• **Text to read**

Where Does RVC Stand?

Canada has committed to protecting 30% of its biodiversity by 2030.
Where Does RVC Stand?   
Vivian Pharis writes about Bighill Creek as an example. 

Alberta’s largest, most populous county is Rocky View. Much of RVC’s nearly 4000 sq km has been converted to agriculture, with rural subdivision now in steady pursuit. Currently, three provincial parks protect 15.16 sq km, or 0.4% of RVC’s land base. The park in Bighill Creek’s watershed is 70 acres and receives at least 1/4 million visitors a year. By contrast, gravel interests in the immediate area cover 1300 acres or 5.3 sq km, many of these being lands with high conservation value.

The little 174 sq km Bighill Creek watershed within RVC, is arguably home to RVC’s greatest diversity of wildlife. Native grasslands and aspen stands are relatively intact, due perhaps to its history of dispersed cattle ranching and dairy farming. Unusually, three ecological regions – Prairie, Aspen Parkland and Foothills converge here, each bringing a complement of diversity. Change though, is an increasing factor in the watershed, with Cochrane and Airdrie ever spilling into it, and proliferating residential subdivision, oil drilling and gravel mining. Wildlife numbers are responding surprisingly quickly and rarely positively.

• **Material**
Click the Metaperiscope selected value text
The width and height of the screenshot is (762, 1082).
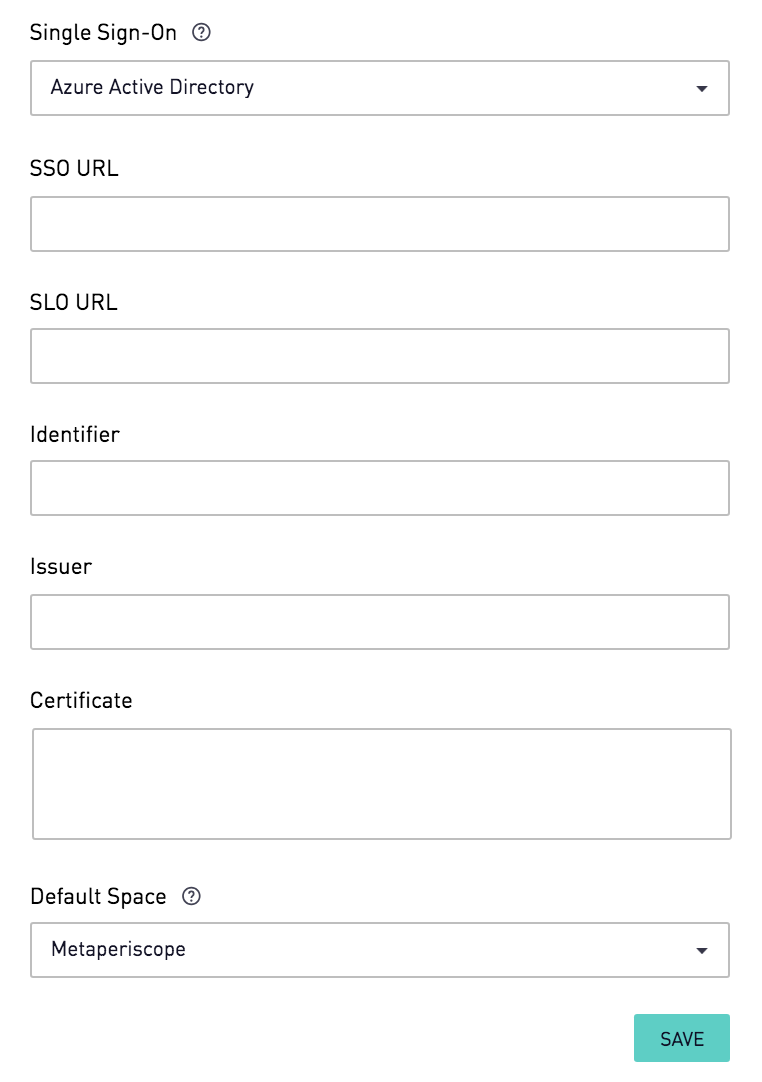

• **Exercise description**
Copy out the passage on Rocky View County and Bighill Creek in full, word for word. Work only from the passage on Rocky View County and Bighill Creek.

• **Written solution**
Where Does RVC Stand?

Canada has committed to protecting 30% of its biodiversity by 2030.
Where Does RVC Stand?   
Vivian Pharis writes about Bighill Creek as an example. 

Alberta’s largest, most populous county is Rocky View. Much of RVC’s nearly 4000 sq km has been converted to agriculture, with rural subdivision now in steady pursuit. Currently, three provincial parks protect 15.16 sq km, or 0.4% of RVC’s land base. The park in Bighill Creek’s watershed is 70 acres and receives at least 1/4 million visitors a year. By contrast, gravel interests in the immediate area cover 1300 acres or 5.3 sq km, many of these being lands with high conservation value.

The little 174 sq km Bighill Creek watershed within RVC, is arguably home to RVC’s greatest diversity of wildlife. Native grasslands and aspen stands are relatively intact, due perhaps to its history of dispersed cattle ranching and dairy farming. Unusually, three ecological regions – Prairie, Aspen Parkland and Foothills converge here, each bringing a complement of diversity. Change though, is an increasing factor in the watershed, with Cochrane and Airdrie ever spilling into it, and proliferating residential subdivision, oil drilling and gravel mining. Wildlife numbers are responding surprisingly quickly and rarely positively.